** INPUT **

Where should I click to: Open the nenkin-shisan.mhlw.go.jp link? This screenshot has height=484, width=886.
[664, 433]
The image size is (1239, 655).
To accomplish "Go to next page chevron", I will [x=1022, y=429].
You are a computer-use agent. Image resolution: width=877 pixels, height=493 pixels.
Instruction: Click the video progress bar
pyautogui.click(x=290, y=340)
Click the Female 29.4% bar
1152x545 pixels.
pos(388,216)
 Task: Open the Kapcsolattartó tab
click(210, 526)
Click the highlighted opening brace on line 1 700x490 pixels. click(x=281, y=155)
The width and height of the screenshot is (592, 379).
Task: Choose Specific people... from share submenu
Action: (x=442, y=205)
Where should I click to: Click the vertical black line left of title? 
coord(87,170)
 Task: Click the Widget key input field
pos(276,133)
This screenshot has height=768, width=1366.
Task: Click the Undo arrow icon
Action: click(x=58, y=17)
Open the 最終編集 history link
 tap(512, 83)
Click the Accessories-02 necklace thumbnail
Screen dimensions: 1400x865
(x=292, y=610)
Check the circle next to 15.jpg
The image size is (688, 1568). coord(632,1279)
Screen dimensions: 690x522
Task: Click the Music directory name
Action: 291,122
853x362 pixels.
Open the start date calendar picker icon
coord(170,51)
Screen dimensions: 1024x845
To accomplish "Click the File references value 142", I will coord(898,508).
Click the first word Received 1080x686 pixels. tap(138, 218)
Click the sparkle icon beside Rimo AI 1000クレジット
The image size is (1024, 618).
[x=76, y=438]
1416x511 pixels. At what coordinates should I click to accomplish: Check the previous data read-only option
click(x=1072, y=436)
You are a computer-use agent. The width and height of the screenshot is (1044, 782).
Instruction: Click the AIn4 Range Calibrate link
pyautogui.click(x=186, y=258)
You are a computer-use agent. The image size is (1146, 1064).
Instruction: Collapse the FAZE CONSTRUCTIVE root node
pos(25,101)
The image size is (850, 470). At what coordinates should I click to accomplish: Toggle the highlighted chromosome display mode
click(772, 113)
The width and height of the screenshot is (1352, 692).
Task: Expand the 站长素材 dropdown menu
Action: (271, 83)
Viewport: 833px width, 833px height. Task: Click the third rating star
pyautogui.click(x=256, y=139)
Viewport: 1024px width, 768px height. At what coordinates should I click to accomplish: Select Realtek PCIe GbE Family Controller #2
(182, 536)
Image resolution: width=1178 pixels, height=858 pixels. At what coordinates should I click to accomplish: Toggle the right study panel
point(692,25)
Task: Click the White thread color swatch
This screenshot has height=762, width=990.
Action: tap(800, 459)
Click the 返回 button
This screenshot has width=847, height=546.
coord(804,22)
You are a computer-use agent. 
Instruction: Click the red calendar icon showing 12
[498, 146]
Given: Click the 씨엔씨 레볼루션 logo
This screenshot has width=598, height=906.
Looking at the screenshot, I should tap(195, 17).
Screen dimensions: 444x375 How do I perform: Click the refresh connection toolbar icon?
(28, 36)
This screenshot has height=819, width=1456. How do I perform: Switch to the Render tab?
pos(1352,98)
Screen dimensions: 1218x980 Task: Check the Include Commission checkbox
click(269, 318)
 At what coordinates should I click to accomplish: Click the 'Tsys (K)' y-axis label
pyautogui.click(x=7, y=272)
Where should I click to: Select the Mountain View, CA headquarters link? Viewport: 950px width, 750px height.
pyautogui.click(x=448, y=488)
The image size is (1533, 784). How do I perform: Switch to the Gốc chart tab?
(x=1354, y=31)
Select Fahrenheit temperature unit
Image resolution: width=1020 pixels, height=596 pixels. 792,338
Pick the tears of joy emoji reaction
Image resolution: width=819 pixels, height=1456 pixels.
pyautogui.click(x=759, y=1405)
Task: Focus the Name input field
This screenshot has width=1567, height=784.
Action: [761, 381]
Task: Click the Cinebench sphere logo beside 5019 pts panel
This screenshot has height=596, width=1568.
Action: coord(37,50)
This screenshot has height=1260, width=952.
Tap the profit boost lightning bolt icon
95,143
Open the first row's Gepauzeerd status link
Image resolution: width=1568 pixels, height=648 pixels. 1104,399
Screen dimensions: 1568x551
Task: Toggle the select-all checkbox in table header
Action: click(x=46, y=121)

** PROBLEM REQUIREMENTS **
All of the material is to be duplicated exactly.

** EXERCISE SOLUTION **
Where should I click to: Open the nenkin-shisan.mhlw.go.jp link? This screenshot has height=484, width=886.
[664, 433]
The image size is (1239, 655).
To accomplish "Go to next page chevron", I will [x=1022, y=429].
You are a computer-use agent. Image resolution: width=877 pixels, height=493 pixels.
Instruction: Click the video progress bar
pyautogui.click(x=290, y=340)
Click the Female 29.4% bar
1152x545 pixels.
pos(388,216)
 Task: Open the Kapcsolattartó tab
click(210, 526)
Click the highlighted opening brace on line 1 700x490 pixels. click(x=281, y=155)
The width and height of the screenshot is (592, 379).
Task: Choose Specific people... from share submenu
Action: (x=442, y=205)
Where should I click to: Click the vertical black line left of title? 
coord(87,170)
 Task: Click the Widget key input field
pos(276,133)
This screenshot has height=768, width=1366.
Task: Click the Undo arrow icon
Action: click(x=58, y=17)
Open the 最終編集 history link
 tap(512, 83)
Click the Accessories-02 necklace thumbnail
Screen dimensions: 1400x865
(x=292, y=610)
Check the circle next to 15.jpg
The image size is (688, 1568). coord(632,1279)
Screen dimensions: 690x522
Task: Click the Music directory name
Action: 291,122
853x362 pixels.
Open the start date calendar picker icon
coord(170,51)
Screen dimensions: 1024x845
To accomplish "Click the File references value 142", I will coord(898,508).
Click the first word Received 1080x686 pixels. tap(138, 218)
Click the sparkle icon beside Rimo AI 1000クレジット
The image size is (1024, 618).
[x=76, y=438]
1416x511 pixels. At what coordinates should I click to accomplish: Check the previous data read-only option
click(x=1072, y=436)
You are a computer-use agent. The width and height of the screenshot is (1044, 782).
Instruction: Click the AIn4 Range Calibrate link
pyautogui.click(x=186, y=258)
You are a computer-use agent. The image size is (1146, 1064).
Instruction: Collapse the FAZE CONSTRUCTIVE root node
pos(25,101)
The image size is (850, 470). At what coordinates should I click to accomplish: Toggle the highlighted chromosome display mode
click(772, 113)
The width and height of the screenshot is (1352, 692).
Task: Expand the 站长素材 dropdown menu
Action: (271, 83)
Viewport: 833px width, 833px height. Task: Click the third rating star
pyautogui.click(x=256, y=139)
Viewport: 1024px width, 768px height. At what coordinates should I click to accomplish: Select Realtek PCIe GbE Family Controller #2
(182, 536)
Image resolution: width=1178 pixels, height=858 pixels. At what coordinates should I click to accomplish: Toggle the right study panel
point(692,25)
Task: Click the White thread color swatch
This screenshot has height=762, width=990.
Action: tap(800, 459)
Click the 返回 button
This screenshot has width=847, height=546.
coord(804,22)
You are a computer-use agent. 
Instruction: Click the red calendar icon showing 12
[498, 146]
Given: Click the 씨엔씨 레볼루션 logo
This screenshot has width=598, height=906.
Looking at the screenshot, I should tap(195, 17).
Screen dimensions: 444x375 How do I perform: Click the refresh connection toolbar icon?
(28, 36)
This screenshot has height=819, width=1456. How do I perform: Switch to the Render tab?
pos(1352,98)
Screen dimensions: 1218x980 Task: Check the Include Commission checkbox
click(269, 318)
 At what coordinates should I click to accomplish: Click the 'Tsys (K)' y-axis label
pyautogui.click(x=7, y=272)
Where should I click to: Select the Mountain View, CA headquarters link? Viewport: 950px width, 750px height.
pyautogui.click(x=448, y=488)
The image size is (1533, 784). How do I perform: Switch to the Gốc chart tab?
(x=1354, y=31)
Select Fahrenheit temperature unit
Image resolution: width=1020 pixels, height=596 pixels. 792,338
Pick the tears of joy emoji reaction
Image resolution: width=819 pixels, height=1456 pixels.
pyautogui.click(x=759, y=1405)
Task: Focus the Name input field
This screenshot has width=1567, height=784.
Action: [761, 381]
Task: Click the Cinebench sphere logo beside 5019 pts panel
This screenshot has height=596, width=1568.
Action: coord(37,50)
This screenshot has height=1260, width=952.
Tap the profit boost lightning bolt icon
95,143
Open the first row's Gepauzeerd status link
Image resolution: width=1568 pixels, height=648 pixels. 1104,399
Screen dimensions: 1568x551
Task: Toggle the select-all checkbox in table header
Action: click(x=46, y=121)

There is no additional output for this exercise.